Saved data entries:
****

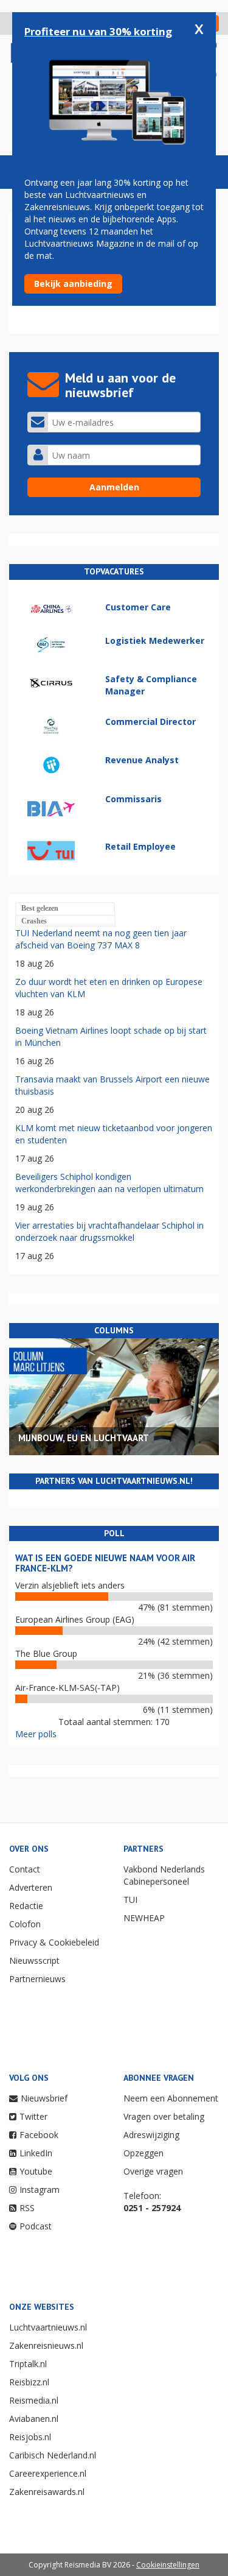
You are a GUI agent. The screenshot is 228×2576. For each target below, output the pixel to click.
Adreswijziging (151, 2134)
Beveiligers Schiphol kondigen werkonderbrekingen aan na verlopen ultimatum (109, 1182)
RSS (27, 2208)
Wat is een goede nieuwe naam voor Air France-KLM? (105, 1563)
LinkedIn (35, 2153)
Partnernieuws (37, 1979)
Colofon (25, 1924)
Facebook (38, 2134)
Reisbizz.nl (29, 2382)
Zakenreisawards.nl (47, 2491)
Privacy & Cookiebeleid (54, 1942)
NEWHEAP (144, 1918)
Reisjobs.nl (30, 2437)
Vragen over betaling (163, 2116)
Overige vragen (153, 2171)
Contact (24, 1869)
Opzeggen (143, 2153)
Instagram (39, 2189)
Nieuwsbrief (44, 2098)
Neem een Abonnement (170, 2098)
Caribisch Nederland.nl (52, 2455)
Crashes (34, 921)
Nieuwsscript (34, 1960)
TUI (130, 1899)
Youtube (35, 2171)
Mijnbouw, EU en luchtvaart (83, 1438)
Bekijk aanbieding (73, 283)
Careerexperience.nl (47, 2473)
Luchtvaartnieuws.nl (48, 2327)
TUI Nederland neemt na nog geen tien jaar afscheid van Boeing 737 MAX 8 (101, 939)
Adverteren (30, 1887)
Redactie (26, 1905)
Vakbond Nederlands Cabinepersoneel (164, 1875)
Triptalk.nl (28, 2364)
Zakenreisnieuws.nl (46, 2345)
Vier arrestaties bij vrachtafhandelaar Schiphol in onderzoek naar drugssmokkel (109, 1231)
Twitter (33, 2116)
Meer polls (36, 1734)
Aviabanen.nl (33, 2418)
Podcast (35, 2226)
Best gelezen (39, 908)
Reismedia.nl (33, 2400)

****

Reproduce the entries above word for word. Pictures stay out.

• **Solution for this task**
You are a GUI agent. The screenshot is 228×2576. For each target below, output the pixel to click.
Adreswijziging (151, 2134)
Beveiligers Schiphol kondigen werkonderbrekingen aan na verlopen ultimatum (109, 1182)
RSS (27, 2208)
Wat is een goede nieuwe naam voor Air France-KLM? (105, 1563)
LinkedIn (35, 2153)
Partnernieuws (37, 1979)
Colofon (25, 1924)
Facebook (38, 2134)
Reisbizz.nl (29, 2382)
Zakenreisawards.nl (47, 2491)
Privacy & Cookiebeleid (54, 1942)
NEWHEAP (144, 1918)
Reisjobs.nl (30, 2437)
Vragen over betaling (163, 2116)
Overige vragen (153, 2171)
Contact (24, 1869)
Opzeggen (143, 2153)
Instagram (39, 2189)
Nieuwsbrief (44, 2098)
Neem een Abonnement (170, 2098)
Caribisch Nederland.nl (52, 2455)
Crashes (34, 921)
Nieuwsscript (34, 1960)
TUI (130, 1899)
Youtube (35, 2171)
Mijnbouw, EU en luchtvaart (83, 1438)
Bekijk aanbieding (73, 283)
Careerexperience.nl (47, 2473)
Luchtvaartnieuws.nl (48, 2327)
TUI Nederland neemt na nog geen tien jaar afscheid van Boeing 737 MAX 8 (101, 939)
Adverteren (30, 1887)
Redactie (26, 1905)
Vakbond Nederlands Cabinepersoneel (164, 1875)
Triptalk.nl (28, 2364)
Zakenreisnieuws.nl (46, 2345)
Vier arrestaties bij vrachtafhandelaar Schiphol in onderzoek naar drugssmokkel (109, 1231)
Twitter (33, 2116)
Meer polls (36, 1734)
Aviabanen.nl (33, 2418)
Podcast (35, 2226)
Best gelezen (39, 908)
Reismedia.nl (33, 2400)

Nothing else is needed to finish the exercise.